Oder die Klagen wegen des Massakers am Kundus im Jahr 2009. Oder Klagen von Opfern des amerikanischen, über Ramstein laufenden Drohnenkrieges. Diese Verfahren scheiterten. Hier erscheint es mir nicht so leicht, sich aus der Affäre ziehen.

Welche Reaktion erwarten Sie von der Bundesregierung?

Wolf Göhring: Die Bundesregierung wird lieber mir als den USA in den Arm fallen wollen. Das heißt, sie wird die Dinge am liebsten so weiter vorantreiben wie bisher. Wir müssen die Barbarei dieser Waffen, die Verseuchung weiter Gebiete der Ukraine mit Blindgängern, die Verstöße gegen Recht und Gesetz verdeutlichen.

Ob, wann und wie die Bundesregierung reagiert, kann ich nicht vorhersagen. Sie hat im Mai eine recht nüchterne Antwort auf eine Kleine Anfrage der Partei "Die Linke" zu Streuwaffen gegeben. Nachdem die USA die Waffen liefern wollen, wird die Bundesregierung keine Ablehnung äußern.
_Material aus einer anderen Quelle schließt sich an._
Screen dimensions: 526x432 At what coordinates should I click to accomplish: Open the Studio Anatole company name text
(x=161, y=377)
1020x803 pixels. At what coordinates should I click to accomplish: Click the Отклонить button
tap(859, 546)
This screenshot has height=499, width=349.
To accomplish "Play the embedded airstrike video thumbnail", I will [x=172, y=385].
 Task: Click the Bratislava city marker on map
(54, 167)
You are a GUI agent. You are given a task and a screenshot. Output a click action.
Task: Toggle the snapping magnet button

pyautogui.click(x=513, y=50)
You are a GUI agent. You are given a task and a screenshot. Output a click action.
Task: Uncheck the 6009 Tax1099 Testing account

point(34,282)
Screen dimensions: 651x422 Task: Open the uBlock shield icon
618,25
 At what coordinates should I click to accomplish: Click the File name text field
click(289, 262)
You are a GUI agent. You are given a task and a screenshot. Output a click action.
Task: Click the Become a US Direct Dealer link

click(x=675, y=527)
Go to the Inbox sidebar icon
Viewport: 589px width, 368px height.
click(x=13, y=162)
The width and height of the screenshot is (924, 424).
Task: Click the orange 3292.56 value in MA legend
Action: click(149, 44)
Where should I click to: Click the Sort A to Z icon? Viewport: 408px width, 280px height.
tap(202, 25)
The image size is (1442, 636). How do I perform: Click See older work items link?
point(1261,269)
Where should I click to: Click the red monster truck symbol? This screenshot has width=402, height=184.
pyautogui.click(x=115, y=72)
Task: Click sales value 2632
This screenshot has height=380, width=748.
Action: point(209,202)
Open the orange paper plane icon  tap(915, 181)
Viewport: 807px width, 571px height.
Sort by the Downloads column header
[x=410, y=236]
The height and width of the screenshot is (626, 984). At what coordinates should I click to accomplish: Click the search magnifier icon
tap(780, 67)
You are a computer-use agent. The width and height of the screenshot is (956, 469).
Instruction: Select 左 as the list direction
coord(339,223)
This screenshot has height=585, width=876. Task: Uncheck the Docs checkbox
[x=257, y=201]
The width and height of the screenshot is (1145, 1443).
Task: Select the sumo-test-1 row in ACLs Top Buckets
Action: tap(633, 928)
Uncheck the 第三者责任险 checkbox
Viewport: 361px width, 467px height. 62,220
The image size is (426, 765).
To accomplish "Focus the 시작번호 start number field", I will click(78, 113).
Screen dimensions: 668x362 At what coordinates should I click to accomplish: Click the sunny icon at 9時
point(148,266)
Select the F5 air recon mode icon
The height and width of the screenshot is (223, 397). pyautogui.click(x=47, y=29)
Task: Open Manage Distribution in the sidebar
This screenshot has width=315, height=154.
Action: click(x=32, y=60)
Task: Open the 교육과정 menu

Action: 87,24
Vielleicht übernahm Herr Steinmeier den Part, fürs Stillhalten zu sorgen, was dann wohl missglückt wäre.

Herr Göhring, wie kann man Ihre Aktion unterstützen?

Wolf Göhring: Man kann den Text der Anzeige kopieren oder geeignet abändern und mit eigenem Namen und eigener Unterschrift an die Bonner Staatsanwaltschaft oder eine andere schicken.

Oder Leserbriefe an Tageszeitungen schreiben oder sonst die Sache öffentlich ansprechen. Man sollte aufzeigen, dass immer mehr Waffen keinen Frieden schaffen, sondern immer tiefer in die Barbarei führen, aus der der Rückweg umso mühevoller wird.